[[ DATA FOR ANALYSIS open ]]

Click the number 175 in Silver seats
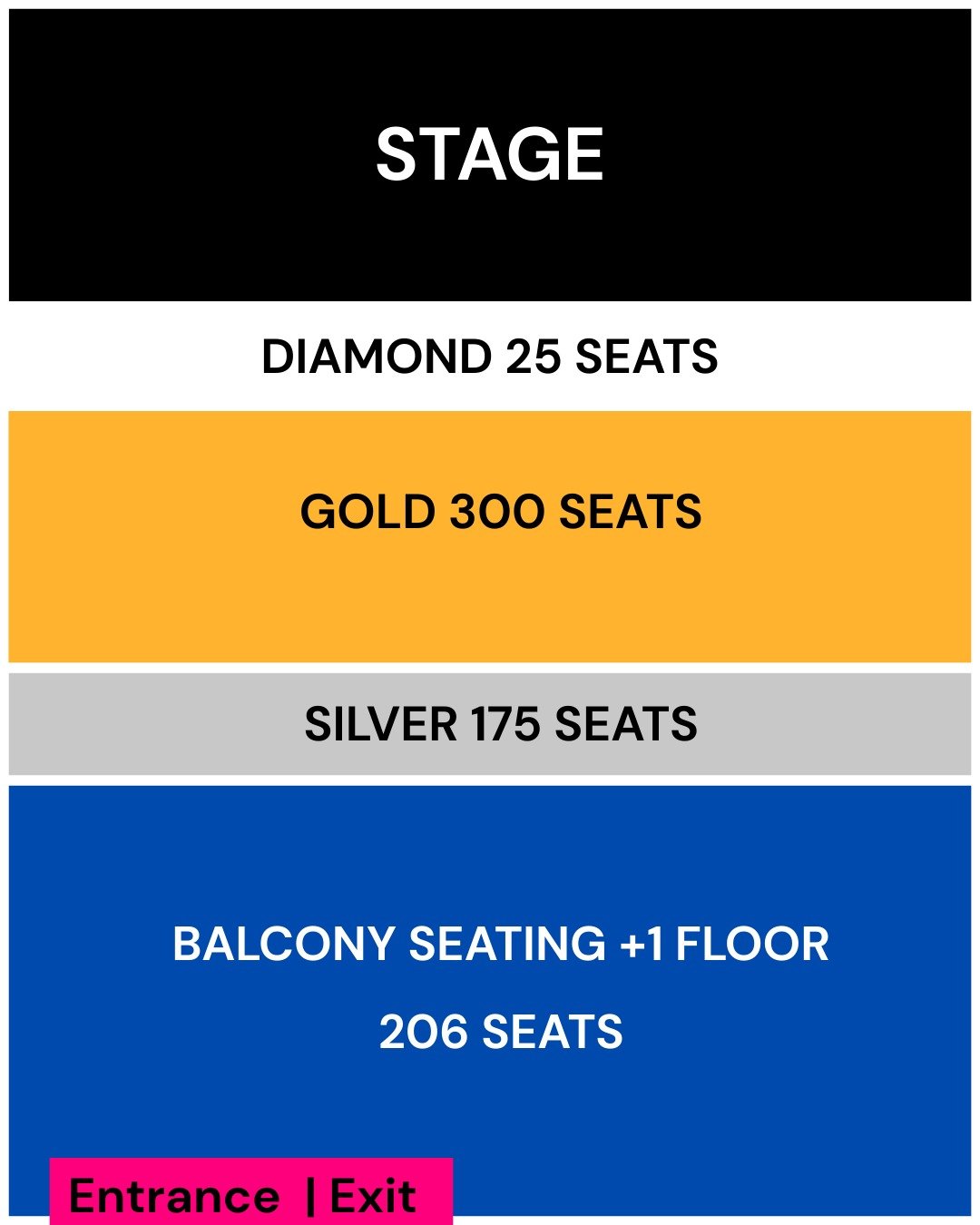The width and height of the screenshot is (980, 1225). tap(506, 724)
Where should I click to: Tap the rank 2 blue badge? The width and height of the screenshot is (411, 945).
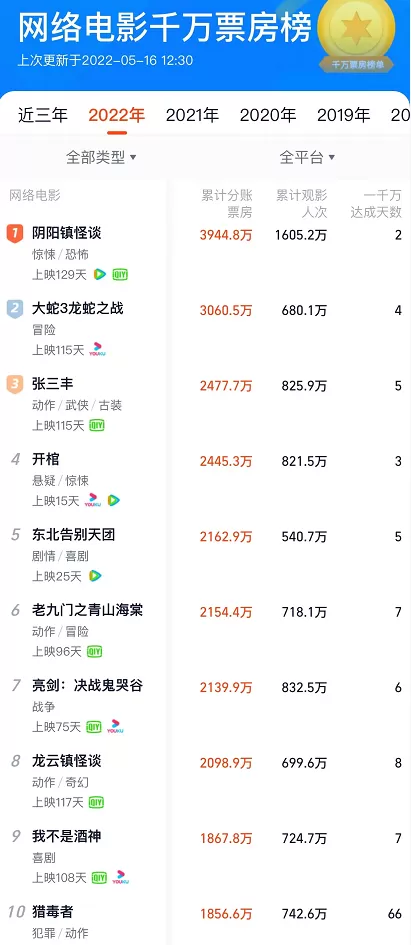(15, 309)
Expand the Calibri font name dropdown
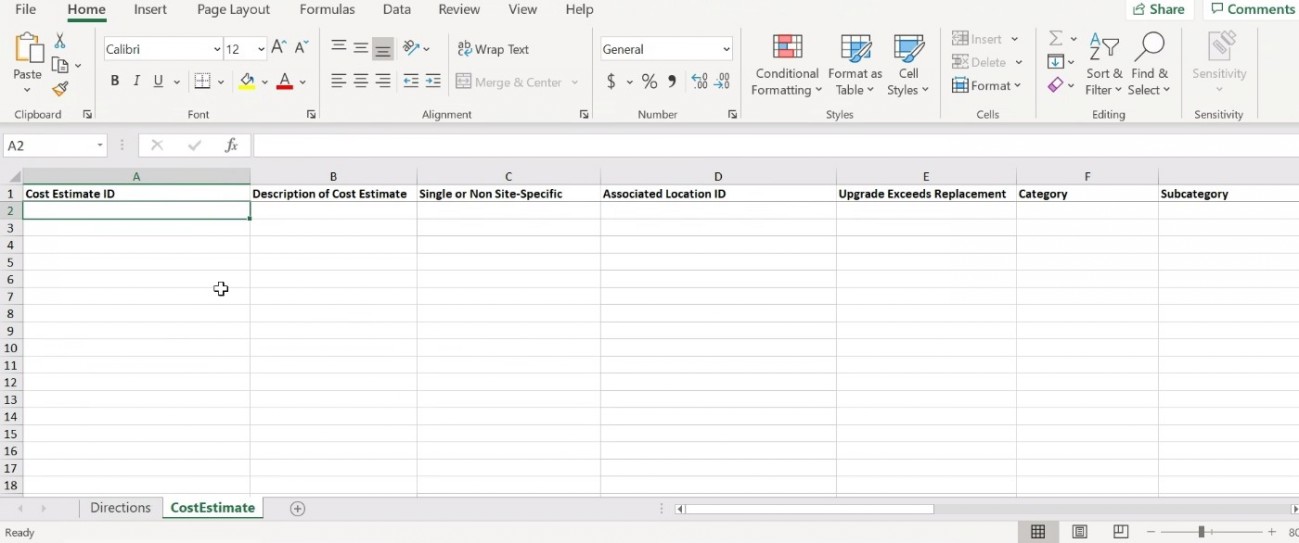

[[ DATA FOR ANALYSIS closed ]]

WHAT NEEDS TO BE DONE: An exact restatement is expected of the lines from the line containing "Where should I" to the end of the data above, pictures excluded.

YOUR SOLUTION:
Where should I click to: Tap the rank 2 blue badge? The width and height of the screenshot is (411, 945).
(15, 309)
Expand the Calibri font name dropdown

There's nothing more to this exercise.